On Fri, Mar 31, 2017 at 12:05 PM, Shal Farley <shals2nd@...> wrote:
I spent the last few hours investigating this. Here's what I've found and what I've done so far.
I went through a bunch of the NC pending members in Helen's group to see what was happening. There are around 25 NC people pending for her group, just in the last day. All the ones I checked had registered on the website. The email addresses are mainly gmail and yahoo. The addresses all appear to be valid. The IP addresses of the machines do not appear to be concentrated in any one area/service. The actions do not happen with a speed that would trip any reasonable rate limiter.

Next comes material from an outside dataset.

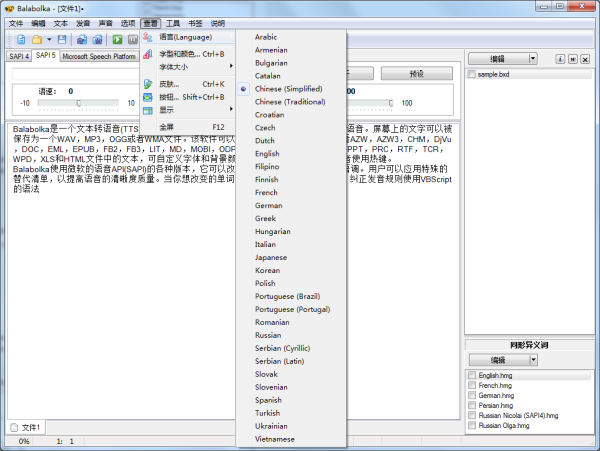The height and width of the screenshot is (451, 600).
Task: Click the 皮肤 (Skin) menu icon
Action: (x=149, y=83)
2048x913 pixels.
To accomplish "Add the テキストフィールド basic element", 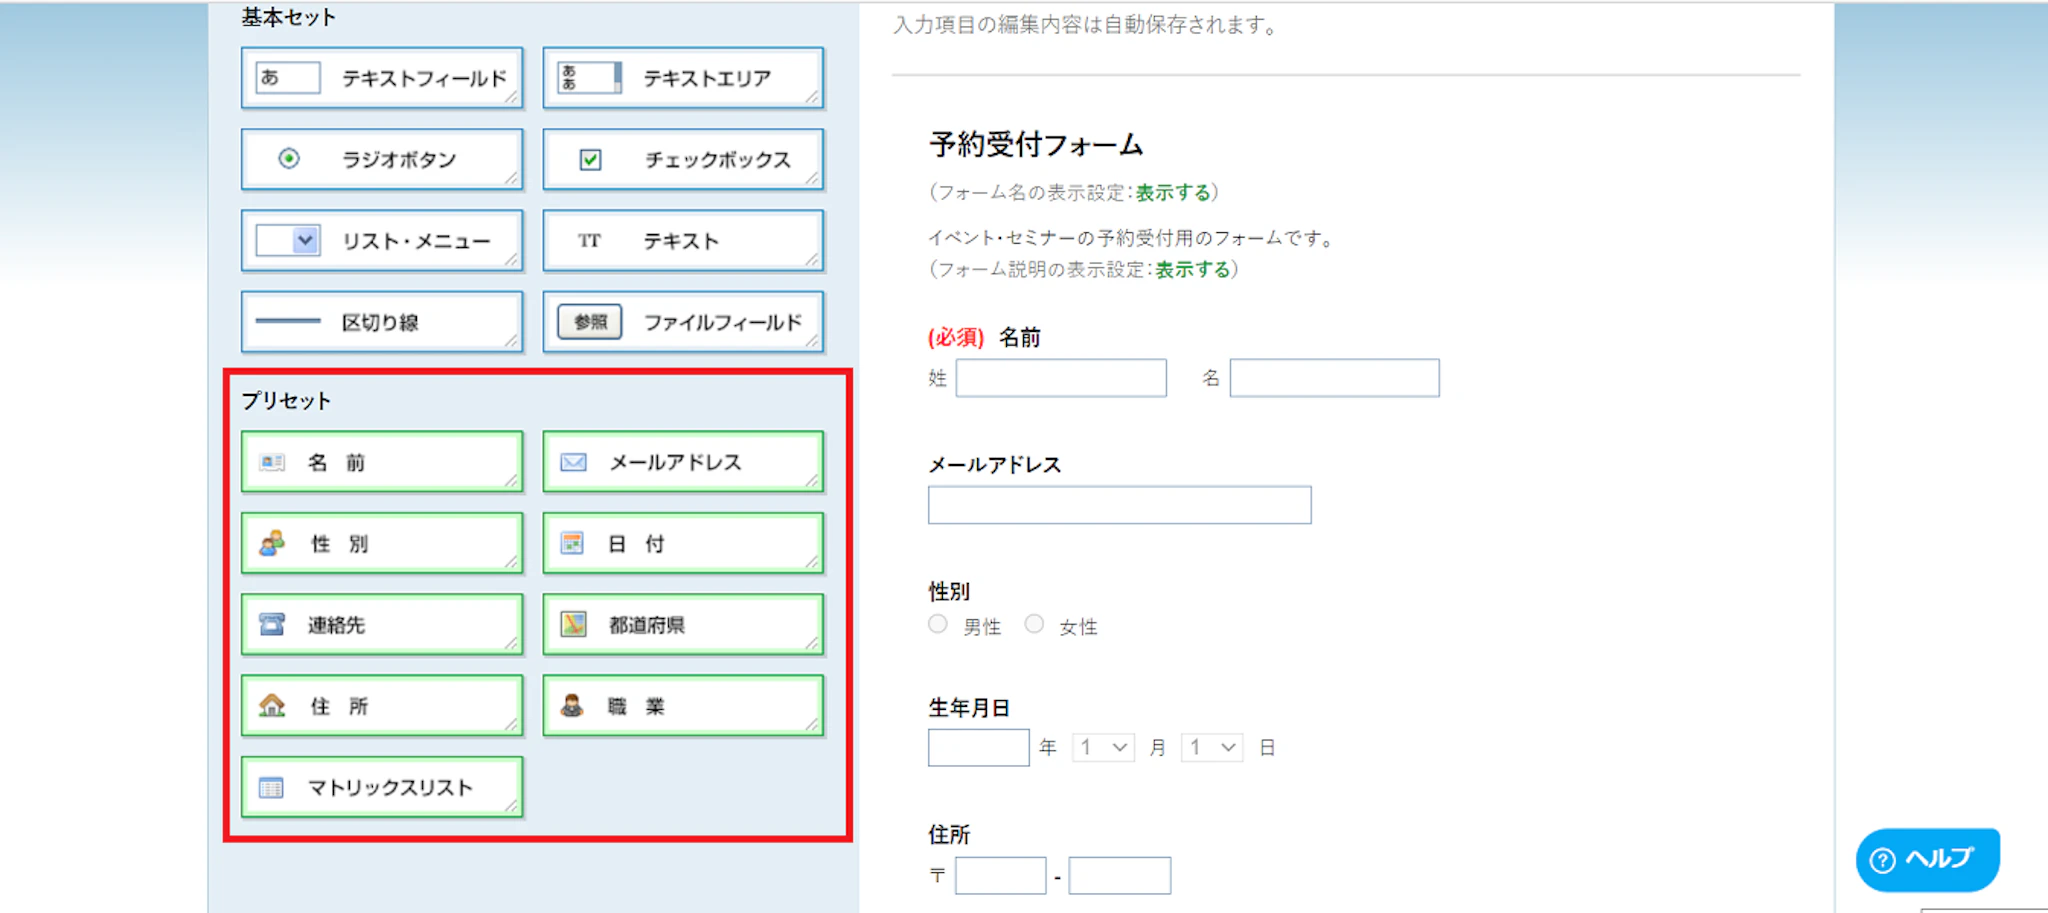I will coord(381,78).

All of the signups I saw in the logs were the result of websites that had embedded the Groups.io signup form on their site (this is from the Promote page under the Admin menu). It appears that there is a crawler that goes around looking for sign up forms and inputs email addresses. It does not appear to be targeting us specifically. Our sign up form has some protection against crawlers, but clearly not enough.
I'm going to be a little vague here, but I've done a few things that should cut down on these bogus joins, at least in the short term. One of the things is that I updated the IP blocklists that I use to prevent connections from some parts of the Internet. I hadn't updated these lists in awhile; they were definitely out of date. That will take care of some of the bogus joins. I also did some other things that will block the majority of others, at least for now. I have no illusions that these actions will permanently solve the problem, but at least they should give some temporary relief.
It is clear that I need to harden the signup form some more against crawlers. And once I do that, people will need to replace the existing embedded signup forms with the new one. I will work on that the rest of today and try to get it out on Monday before I leave.
Longer term, I think we'll have to look at the idea of making people confirm their accounts before they become pending members. But that's a conversation for another thread.